SQLite User Forum

Emscripten 4.0.0 incompatibility with the 3.48 release
Login

Emscripten 4.0.0 incompatibility with the 3.48 release

(1.3) By Stephan Beal (stephan) on 2025-01-15 18:38:49 edited from 1.2 [source]

This message is relevant only for the WASM users:

  1. An unforeseen misinteraction between Emscripten 4.0.0 and the SQLite build process introduces a JavaScript syntax error in the generated JS/WASM glue code, so the 3.48 wasm download was just regenerated with an older Emscripten.

  2. Anyone trying to do a "dist" wasm build of any sqlite version prior to this one using Emscripten 4.0.0 will encounter this problem. Build using Emscripten versions 3.1.7x are unaffected by this problem.

Upstream ticket: https://github.com/emscripten-core/emscripten/issues/23412

Thank you to Thomas Steiner, maintainer of the npm package, for quickly catching this.

Edit: it turns out that this is caused by a combination of our comment stripper (applied only for "dist" builds) and a regex in emsdk 4.0.0's generated code which contains /*. Our comment-stripper then sees that as a C-style comment and strips out the regex halfway through. The comment-stripper has been disabled in the current trunk and 3.48 branches, which means that the JS code in future releases will be almost twice as large as before.

Edit: it also turns out that SQLite builds created with Emscripten 4.0.0 are broken due to as-yet-undetermined Emscripten API changes which affect our bootstrapping of the module. Tracing those down is an immediate-priority TODO.

(2) By anonymous on 2025-01-15 16:30:04 in reply to 1.2 [link] [source]

there is likely something i am missing, but comment strip prior to compile would eliminate emscript regexp from being seen by the comment stripper. there must be some reason for stripping after emscript compile , yes? what am i missing?

(3) By Stephan Beal (stephan) on 2025-01-15 17:03:52 in reply to 2 [link] [source]

there is likely something i am missing, but comment strip prior to compile would eliminate emscript regexp from being seen by the comment stripper.

When the comment stripper sees a regex like:

var foo = /\/*/;

it will recognize that as the start of a /* comment and happily strip until a matching */ is found.
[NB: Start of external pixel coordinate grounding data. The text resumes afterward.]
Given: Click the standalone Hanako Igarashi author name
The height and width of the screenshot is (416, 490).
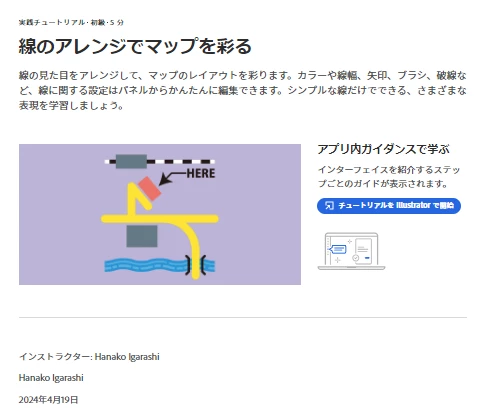Looking at the screenshot, I should [x=51, y=378].
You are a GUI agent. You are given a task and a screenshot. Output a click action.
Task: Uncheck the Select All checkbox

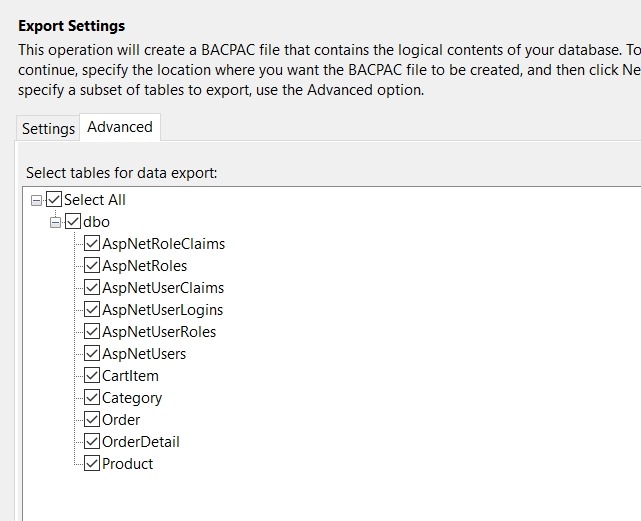[x=54, y=200]
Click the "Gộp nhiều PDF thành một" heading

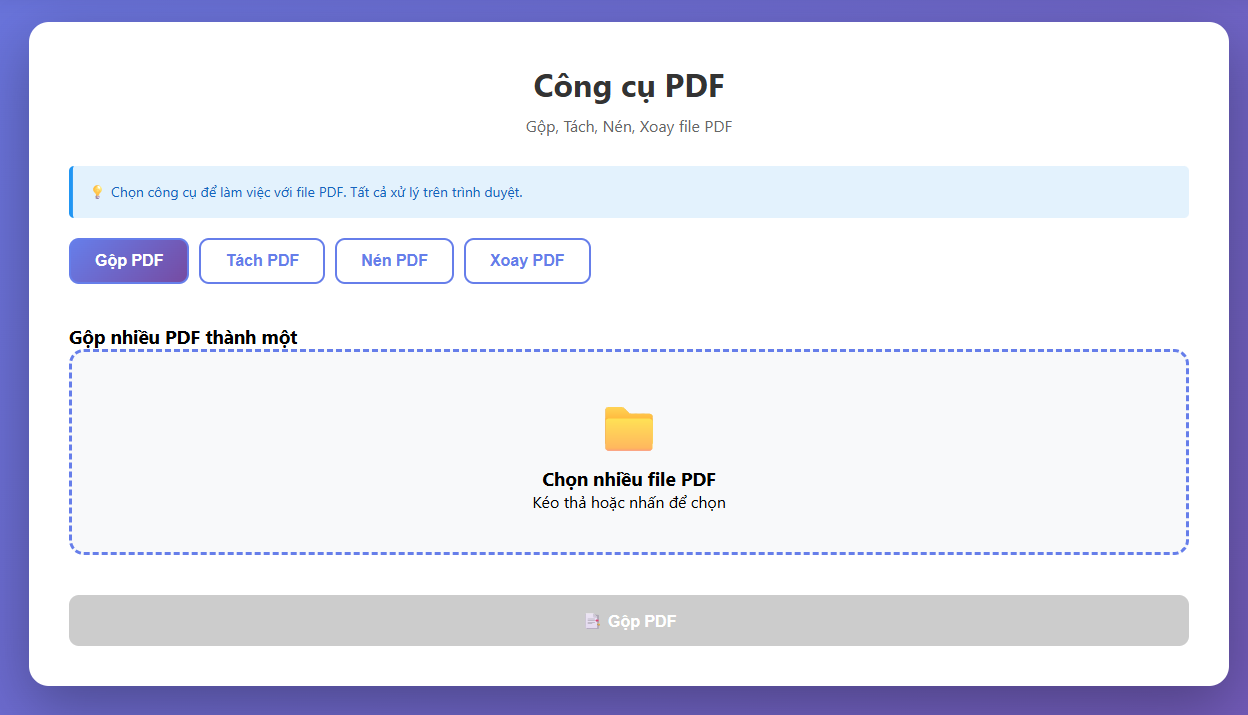182,337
The stripper is aware of string literals in all of the forms JS supports, so will not mangle string literals which contain /*, but it's not aware of JS regexes (and shouldn't be because this tool is also used for stripping C, C++, and whatever else i have which needs comment-stripping).

We've found a workaround for the above case but it's not yet been applied: we'll simply ignore / characters which are preceded by a backslash.

there must be some reason for stripping after emscript compile , yes?

We need to retain certain code comments and we use a custom tool which does that for us. We very specifically avoid depending on Emscripten-specific behaviors, insofar as possible, including code minification, so that we can remain portable for use with hypothetical future non-Emscripten toolchains, should one every actually appear.

what am i missing?

For more info, please see the comments on the Emscripten ticket linked to above.

(4) By Bo Lindbergh (_blgl_) on 2025-01-15 18:52:38 in reply to 3 [link] [source]

Checking for \ is insufficient. Contrived example:

   var foo = /foo/*2;
   var bar = /bar//2;

Doing arithmetic on a regex gives you NaN, but it's still syntactically valid.

(5) By Stephan Beal (stephan) on 2025-01-15 21:21:12 in reply to 4 [link] [source]

Checking for \ is insufficient. Contrived example:

That's absolutely true but we typically have complete control over the inputs for this process (with one exception - the one which Emscripten generates, which we tripped over today), so we can live with a little bit of "it might break in this or that corner case." This particular comment stripper is 10 or 12 years old and this is the first time i've run into this oddity with it, so i'm hoping it will be another 10 years before it breaks again. (A memorable oddity it did trip over was when i learned that /*/ is legal and some people actually use that: (1 + /*/2+/*/ 3) is 4.)

Worst case, we'll just have to remove comment-stripping again. We need the licensing-related headers left in place (which our custom stripper does).